Il en est de même, s'agissant de l'absence d'indication que le juge ayant autorisé la mesure peut être saisi à tout moment aux fins de faire suspendre ou arrêter les opérations, la législation alors en vigueur n'imposant pas qu'il soit fait mention sur l'ordonnance de cette faculté, laquelle résultait des termes mêmes de la loi.
Il sera relevé enfin qu'en soulignant ne pas discuter à l'occasion de la présente instance le déroulement des opérations de visites et de saisies, en ne justifiant pas avoir saisi le juge d'un recours à cet égard, recours dont elle avait été précisément informée par les termes mêmes de l'ordonnance déférée, et en ne soutenant pas plus que le cours ou le résultat de ces opérations eût été différent en la présence d'un conseil, la requérante manque à rapporter la preuve qui lui incombe que la procédure alors conforme aux textes en vigueur et désormais complétée par le recours qu'elle exerce dans la cadre de la présente instance aurait effectivement méconnu les garanties qu'elle tenait de l'article 6 de la Convention européenne de sauvegarde des Droits de l'Homme.

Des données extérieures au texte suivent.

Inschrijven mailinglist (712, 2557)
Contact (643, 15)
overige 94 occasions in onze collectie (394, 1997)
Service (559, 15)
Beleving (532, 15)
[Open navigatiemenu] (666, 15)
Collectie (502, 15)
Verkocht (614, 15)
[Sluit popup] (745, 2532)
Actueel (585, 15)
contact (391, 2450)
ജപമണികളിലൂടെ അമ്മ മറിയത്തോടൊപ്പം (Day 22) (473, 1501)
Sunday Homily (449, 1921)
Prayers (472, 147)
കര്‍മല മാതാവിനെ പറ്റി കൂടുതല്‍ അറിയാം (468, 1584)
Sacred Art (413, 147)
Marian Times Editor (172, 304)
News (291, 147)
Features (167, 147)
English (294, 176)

2. La requérante soutient que l'autorisation de visites et de saisies manquait encore aux exigences de la Convention européenne de sauvegarde des Droits de l'Homme, dans la double mesure où le recours contre le déroulement des opérations était, à l'époque des faits, porté devant le juge ayant délivré l'autorisation, et se trouvait enfermé dans des délais ne permettant pas de contester utilement les conditions d'obtention chez des tiers de pièces ultérieurement opposées à l'entreprise.
L'article L. 450-4 du Code de commerce dans sa rédaction alors en vigueur disposait que le déroulement des opérations de visite ou saisie peut faire l'objet d'un recours auprès du juge les ayant autorisées dans un délai de deux mois qui court, pour les personnes occupant les lieux où ces opérations se sont déroulées, à compter de la notification de l'ordonnance et, pour les autres personnes mises en cause ultérieurement au moyen des pièces saisies au cours de ces opérations, à compter de la date à laquelle elles ont eu connaissance de l'existence de ces opérations et au plus tard à compter de la notification des griefs par le rapporteur général de l'autorité de régulation de la concurrence.
Le premier moyen tiré de l'absence d'impartialité du juge est inopérant, faute pour la société Ineo Réseaux Sud-Ouest de justifier qu'elle aurait effectivement exercé un tel recours, ce dont elle s'est abstenue alors qu'il lui était ouvert.
S'agissant du second moyen, il consiste en réalité à soutenir qu'une entreprise ayant fait l'objet d'une autorisation de visite domiciliaire devrait pouvoir invoquer l'irrégularité des opérations effectuées dans une entreprise tierce, alors que cette dernière n'aurait pas exercé le recours qui lui était ouvert. Mais le recours en déroulement étant personnel à chaque société, et les parties ayant la faculté de discuter la valeur des pièces qui leur sont opposées durant les instances en prononcé de sanctions, le moyen tiré d'une méconnaissance de l'article 6 de la Convention européenne de sauvegarde des Droits de l'Homme sera également rejeté.
La société Ineo Réseaux Sud-Ouest, partie succombante, sera condamnée aux dépens.
Par ces motifs : Déboutons la société Ineo Réseaux Sud-Ouest de ses demandes d'annulation de l'ordonnance du juge des libertés et de la détention du Tribunal de grande instance de Rodez, en date du 7 octobre 2005, Condamnons la société Ineo Réseaux Sud-Ouest aux dépens de la présente instance.